Turmeric-caper snapper filets

 Recipe courtesy of: https://dominicagourmet.com/delicious-red-snapper-fillet/ (but I modified it significantly due to ingredients I had on-hand)


Ingredients
  

  • 1 lb red snapper Clean and washed with lemon or lime and patted dry
  • salt
  • 1 tbsp Mrs.
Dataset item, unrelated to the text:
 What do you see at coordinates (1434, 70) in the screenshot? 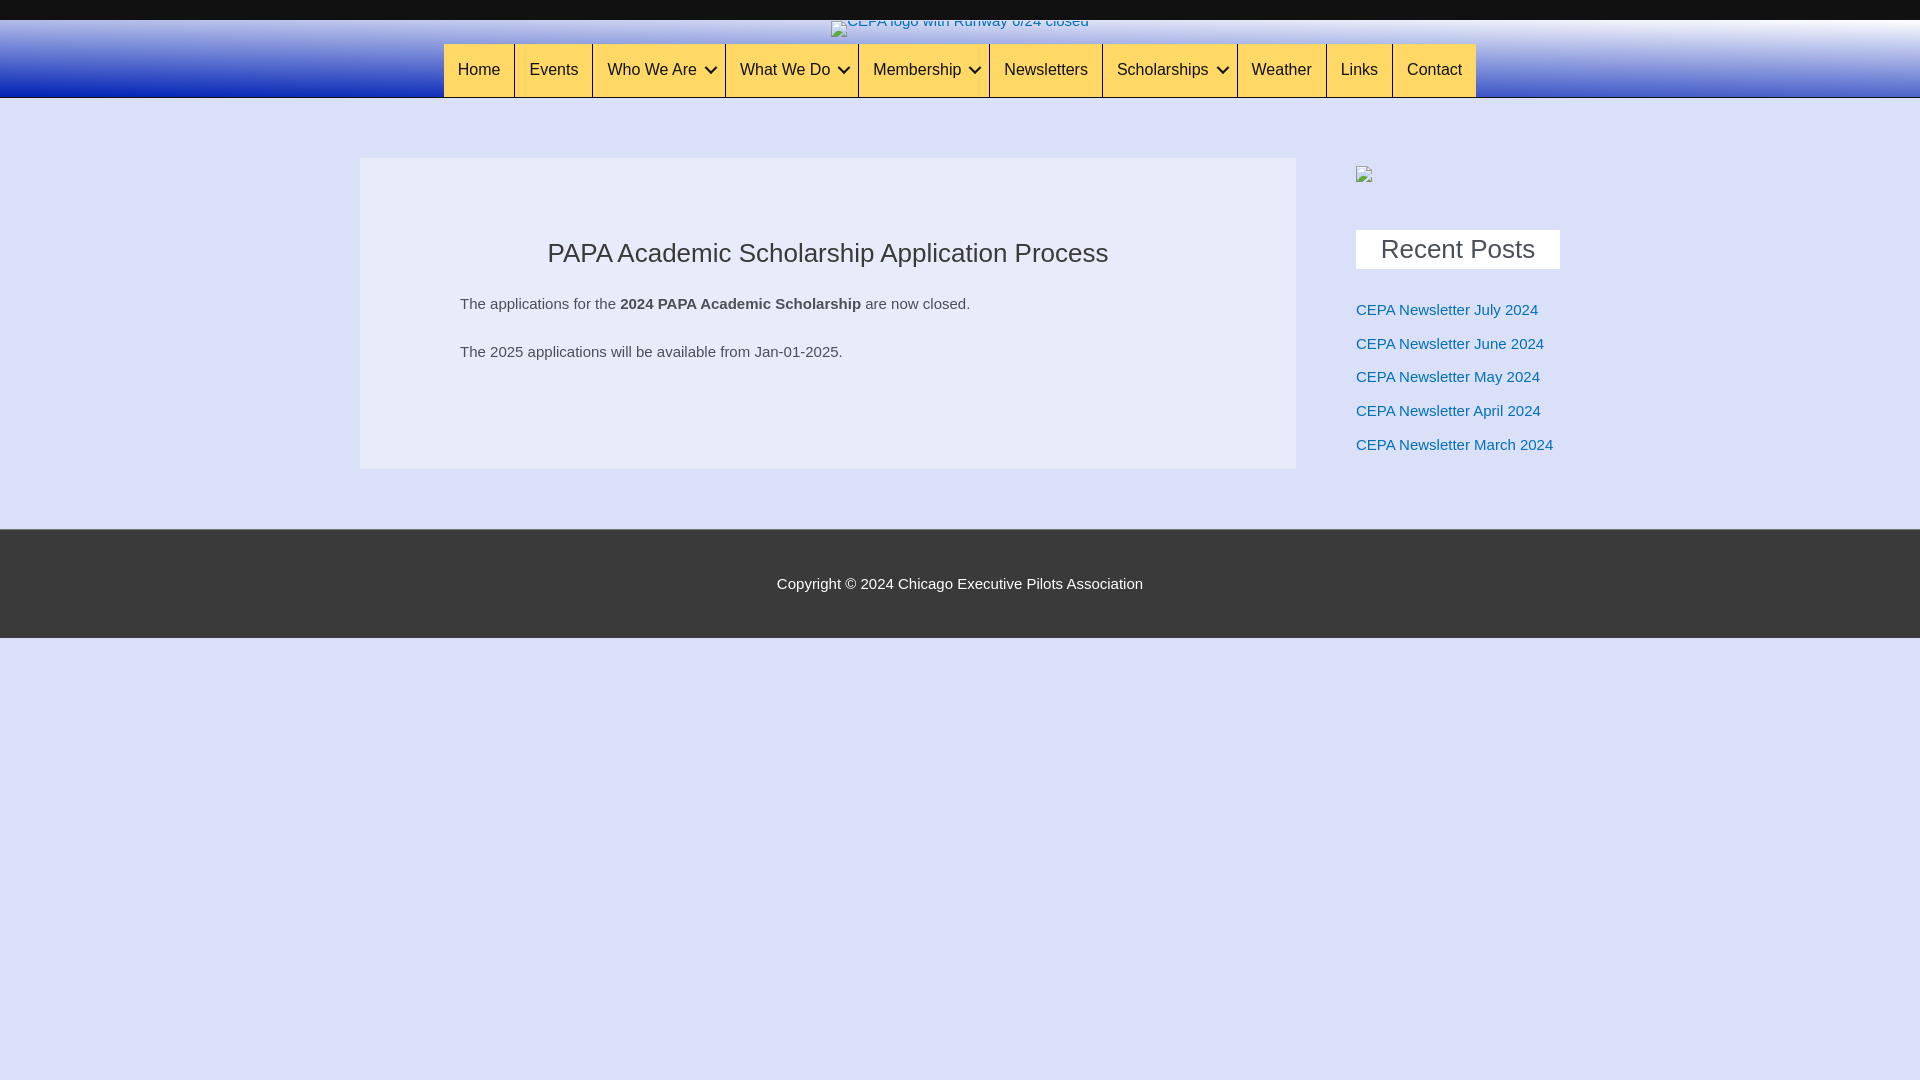
I see `Contact` at bounding box center [1434, 70].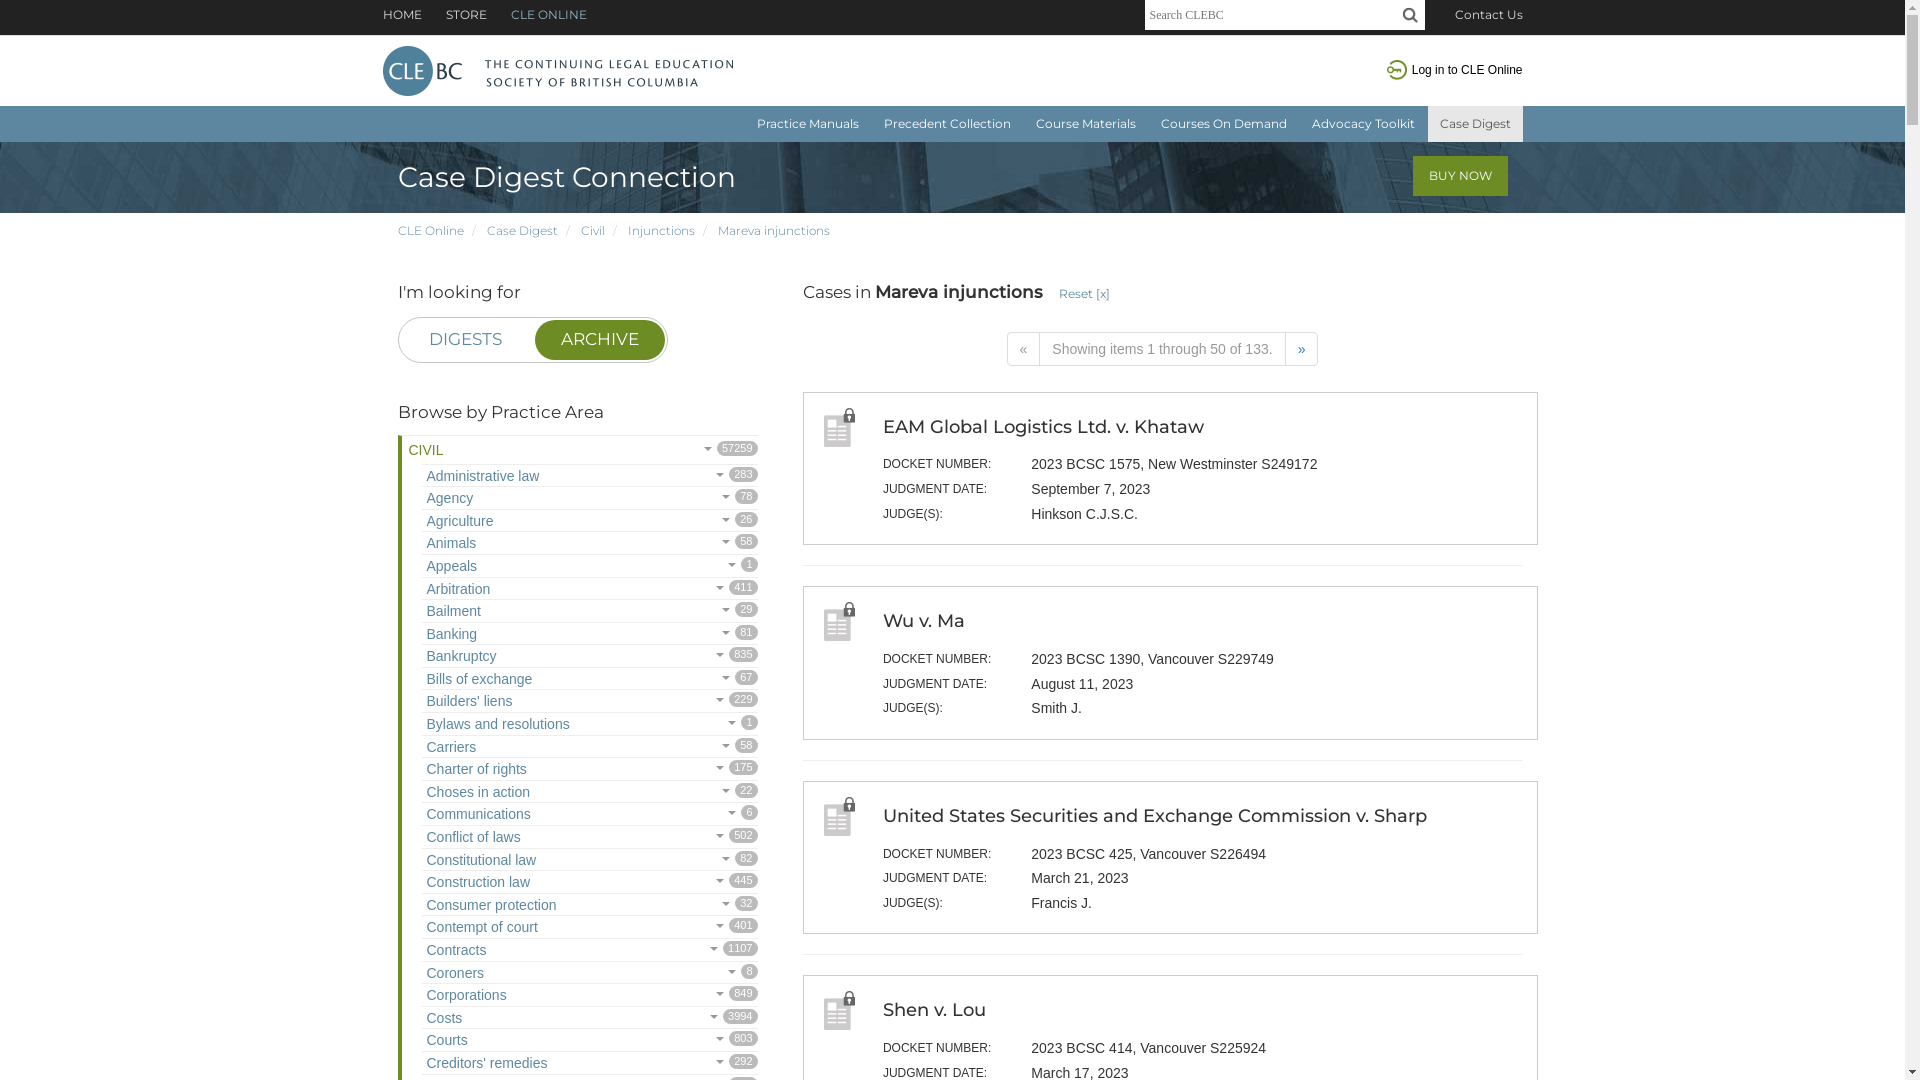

Dash original Use the version with no salt [note: I didn't have this, so I improvised with a mix of lemon-pepper, ground coriander, chicken bouillon granules, MSG, and ground cumin]
  • 1 teaspoon garlic powder
  • ½ teaspoon black pepper
  • ½ teaspoon turmeric [I used more than this- maybe closer to 1.5 teaspoons]
  • tbsp capers
  • 1 tbsp olive oil
  • 2 tbsp butter [I didn't use butter because we were keeping it non-dairy, so I just used plenty of olive oil]
  • bunch cherry or grape tomatoes
  • 3 sprigs of parsley
  • ¼ teaspoon flour 
  • 4 cloves garlic (chopped)
  • 1 teaspoon lime juice [I used lemon]
  • 2 cups of white wine [I added this in]
  • Powdered chicken bouillon granules

Instructions
 

  • Cut snapper fillet into two pieces
  • Pat the red snapper dry
  • Add dry seasoning (salt, pepper, Mrs. Dash, garlic powder)
  • Let the snapper marinate for 30 minutes
  • Add ¾ a stick of butter, or two generous tablespoons to hot frying pan [this is where I just used olive oil instead]
  • Add snapper (skin down)
  • Let it sear for about 4 minutes on one side, then turn it over and let it sear on the other side.
  • Add capers, tomatoes, chopped garlic, lime juice, to sauce and move fish around in pan
  • Remove fish then add parsley, turmeric, flour, water, wine, and olive oil, stirring contents in pan
  • Cover pan for 2 minutes so that tomatoes can tenderize better. Place fish back into pan to heat in the sauce for a final minute.
  • Remove from stove top and pour over or around your plated snapper

We served it with Jamaican rice and peas.